- Opening Delimiter -

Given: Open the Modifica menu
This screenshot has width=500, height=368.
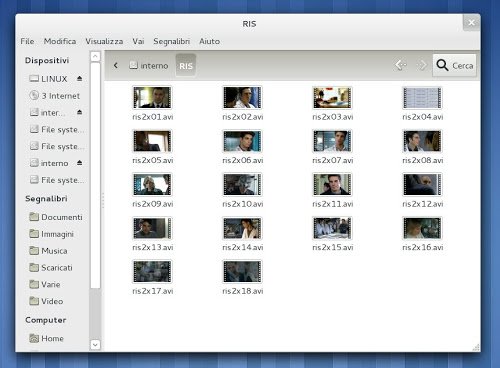Looking at the screenshot, I should point(60,41).
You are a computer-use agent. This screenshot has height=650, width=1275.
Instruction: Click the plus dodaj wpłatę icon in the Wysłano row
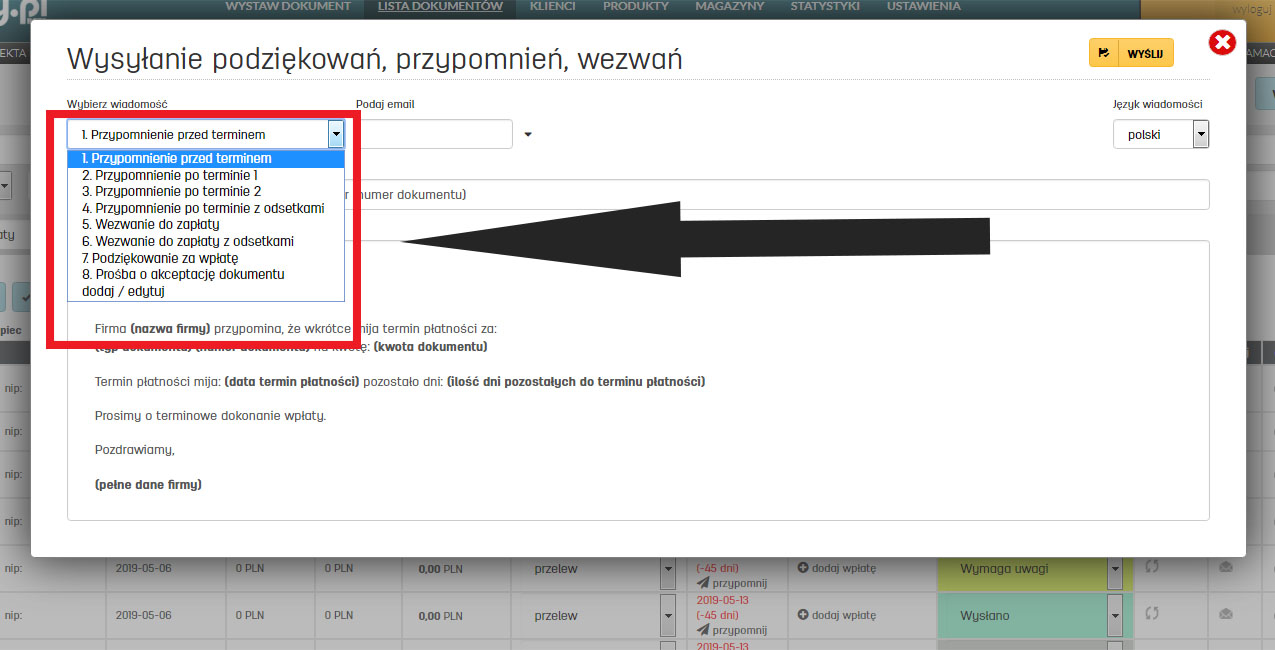pos(803,616)
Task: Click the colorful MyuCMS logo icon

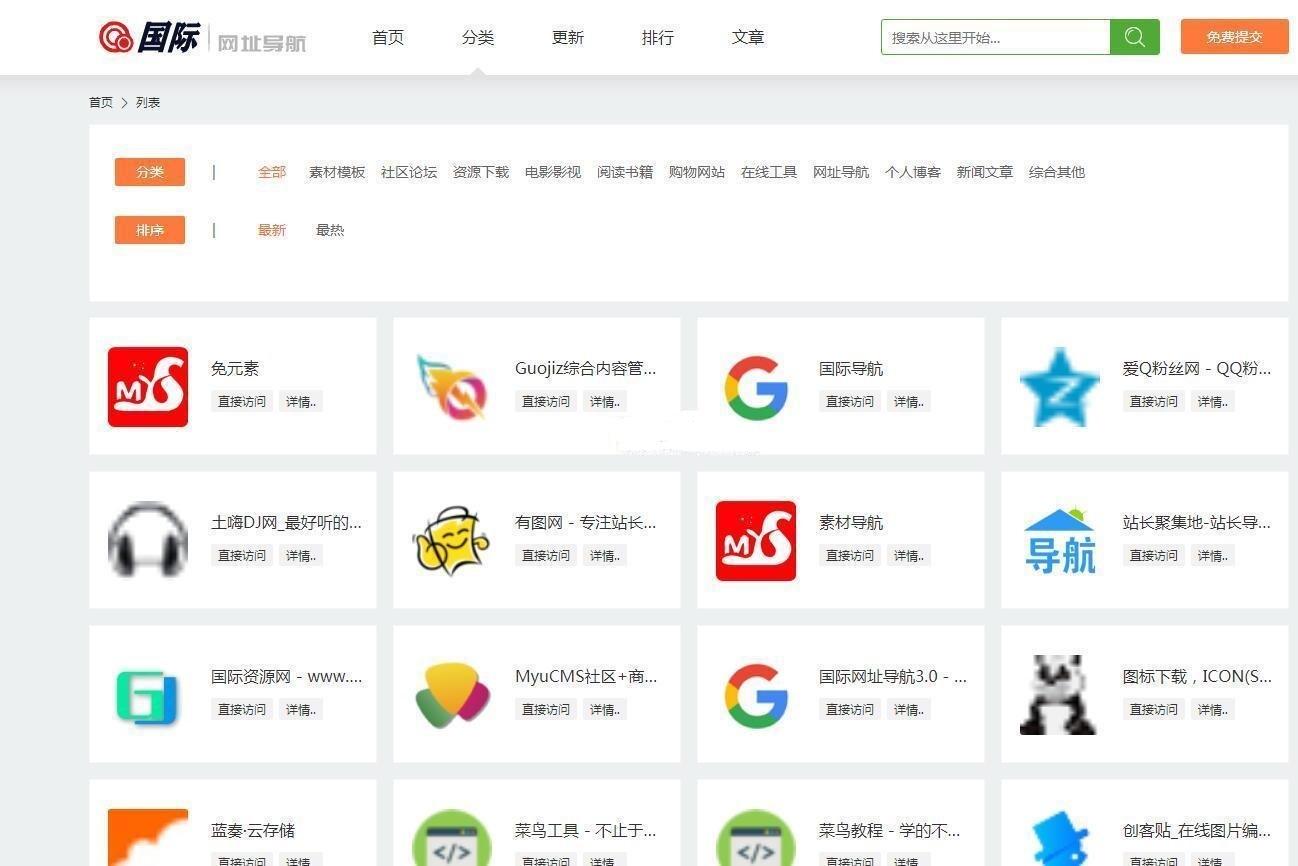Action: (451, 694)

- Closing Delimiter -

What is needed is an exact copy of every line from the one with "You are a computer-use" to the end of the listing above, with the pictures left out.

Response for this exercise:
You are a computer-use agent. This screenshot has height=650, width=1275.
Instruction: Click the plus dodaj wpłatę icon in the Wysłano row
pos(803,616)
Task: Click the colorful MyuCMS logo icon

Action: (451, 694)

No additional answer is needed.